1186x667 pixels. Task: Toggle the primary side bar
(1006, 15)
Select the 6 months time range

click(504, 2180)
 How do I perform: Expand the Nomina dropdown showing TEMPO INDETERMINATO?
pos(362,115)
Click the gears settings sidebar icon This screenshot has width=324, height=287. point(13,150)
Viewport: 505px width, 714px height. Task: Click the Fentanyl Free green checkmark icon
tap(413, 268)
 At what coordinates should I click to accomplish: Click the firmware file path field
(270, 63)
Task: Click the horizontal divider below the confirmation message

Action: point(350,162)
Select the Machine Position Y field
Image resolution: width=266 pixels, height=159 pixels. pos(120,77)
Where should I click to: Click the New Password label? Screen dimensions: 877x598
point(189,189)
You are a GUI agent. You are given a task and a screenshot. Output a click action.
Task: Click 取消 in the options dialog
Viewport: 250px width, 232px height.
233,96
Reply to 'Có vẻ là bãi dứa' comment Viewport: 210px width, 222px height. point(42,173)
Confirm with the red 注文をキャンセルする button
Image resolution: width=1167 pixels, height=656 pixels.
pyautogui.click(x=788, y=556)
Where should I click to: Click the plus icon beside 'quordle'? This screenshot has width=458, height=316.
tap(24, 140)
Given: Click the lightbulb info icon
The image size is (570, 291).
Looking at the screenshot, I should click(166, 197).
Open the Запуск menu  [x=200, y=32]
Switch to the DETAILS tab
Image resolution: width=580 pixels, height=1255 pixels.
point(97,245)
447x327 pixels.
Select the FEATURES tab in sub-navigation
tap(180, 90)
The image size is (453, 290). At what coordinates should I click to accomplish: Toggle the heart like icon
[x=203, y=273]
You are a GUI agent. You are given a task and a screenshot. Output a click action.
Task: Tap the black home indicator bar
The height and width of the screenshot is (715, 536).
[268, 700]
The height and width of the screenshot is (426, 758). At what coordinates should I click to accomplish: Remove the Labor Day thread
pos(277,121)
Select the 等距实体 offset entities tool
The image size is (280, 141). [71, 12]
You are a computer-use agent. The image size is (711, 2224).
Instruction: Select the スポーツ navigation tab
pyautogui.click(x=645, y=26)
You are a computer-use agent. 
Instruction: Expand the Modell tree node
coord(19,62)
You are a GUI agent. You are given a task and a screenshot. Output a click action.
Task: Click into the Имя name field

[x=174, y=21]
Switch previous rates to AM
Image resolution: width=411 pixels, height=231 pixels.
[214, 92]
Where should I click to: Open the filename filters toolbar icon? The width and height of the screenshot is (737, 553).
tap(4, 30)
------------------------
◆ Work to be completed ◆
Format every line of the material above as a Markdown table with a Row column holding a running number and a Line column holding that line's text, leaving out any blank lines.

◆ Exercise answer ◆
| Row | Line |
|---|---|
| 1 | 1186x667 pixels. Task: Toggle the primary side bar |
| 2 | (1006, 15) |
| 3 | Select the 6 months time range |
| 4 | click(504, 2180) |
| 5 |  How do I perform: Expand the Nomina dropdown showing TEMPO INDETERMINATO? |
| 6 | pos(362,115) |
| 7 | Click the gears settings sidebar icon This screenshot has width=324, height=287. point(13,150) |
| 8 | Viewport: 505px width, 714px height. Task: Click the Fentanyl Free green checkmark icon |
| 9 | tap(413, 268) |
| 10 |  At what coordinates should I click to accomplish: Click the firmware file path field |
| 11 | (270, 63) |
| 12 | Task: Click the horizontal divider below the confirmation message |
| 13 | Action: point(350,162) |
| 14 | Select the Machine Position Y field |
| 15 | Image resolution: width=266 pixels, height=159 pixels. pos(120,77) |
| 16 | Where should I click to: Click the New Password label? Screen dimensions: 877x598 |
| 17 | point(189,189) |
| 18 | You are a GUI agent. You are given a task and a screenshot. Output a click action. |
| 19 | Task: Click 取消 in the options dialog |
| 20 | Viewport: 250px width, 232px height. |
| 21 | 233,96 |
| 22 | Reply to 'Có vẻ là bãi dứa' comment Viewport: 210px width, 222px height. point(42,173) |
| 23 | Confirm with the red 注文をキャンセルする button |
| 24 | Image resolution: width=1167 pixels, height=656 pixels. |
| 25 | pyautogui.click(x=788, y=556) |
| 26 | Where should I click to: Click the plus icon beside 'quordle'? This screenshot has width=458, height=316. |
| 27 | tap(24, 140) |
| 28 | Given: Click the lightbulb info icon |
| 29 | The image size is (570, 291). |
| 30 | Looking at the screenshot, I should click(166, 197). |
| 31 | Open the Запуск menu  [x=200, y=32] |
| 32 | Switch to the DETAILS tab |
| 33 | Image resolution: width=580 pixels, height=1255 pixels. |
| 34 | point(97,245) |
| 35 | 447x327 pixels. |
| 36 | Select the FEATURES tab in sub-navigation |
| 37 | tap(180, 90) |
| 38 | The image size is (453, 290). At what coordinates should I click to accomplish: Toggle the heart like icon |
| 39 | [x=203, y=273] |
| 40 | You are a GUI agent. You are given a task and a screenshot. Output a click action. |
| 41 | Task: Tap the black home indicator bar |
| 42 | The height and width of the screenshot is (715, 536). |
| 43 | [268, 700] |
| 44 | The height and width of the screenshot is (426, 758). At what coordinates should I click to accomplish: Remove the Labor Day thread |
| 45 | pos(277,121) |
| 46 | Select the 等距实体 offset entities tool |
| 47 | The image size is (280, 141). [71, 12] |
| 48 | You are a computer-use agent. The image size is (711, 2224). |
| 49 | Instruction: Select the スポーツ navigation tab |
| 50 | pyautogui.click(x=645, y=26) |
| 51 | You are a computer-use agent.  |
| 52 | Instruction: Expand the Modell tree node |
| 53 | coord(19,62) |
| 54 | You are a GUI agent. You are given a task and a screenshot. Output a click action. |
| 55 | Task: Click into the Имя name field |
| 56 | [x=174, y=21] |
| 57 | Switch previous rates to AM |
| 58 | Image resolution: width=411 pixels, height=231 pixels. |
| 59 | [214, 92] |
| 60 | Where should I click to: Open the filename filters toolbar icon? The width and height of the screenshot is (737, 553). |
| 61 | tap(4, 30) |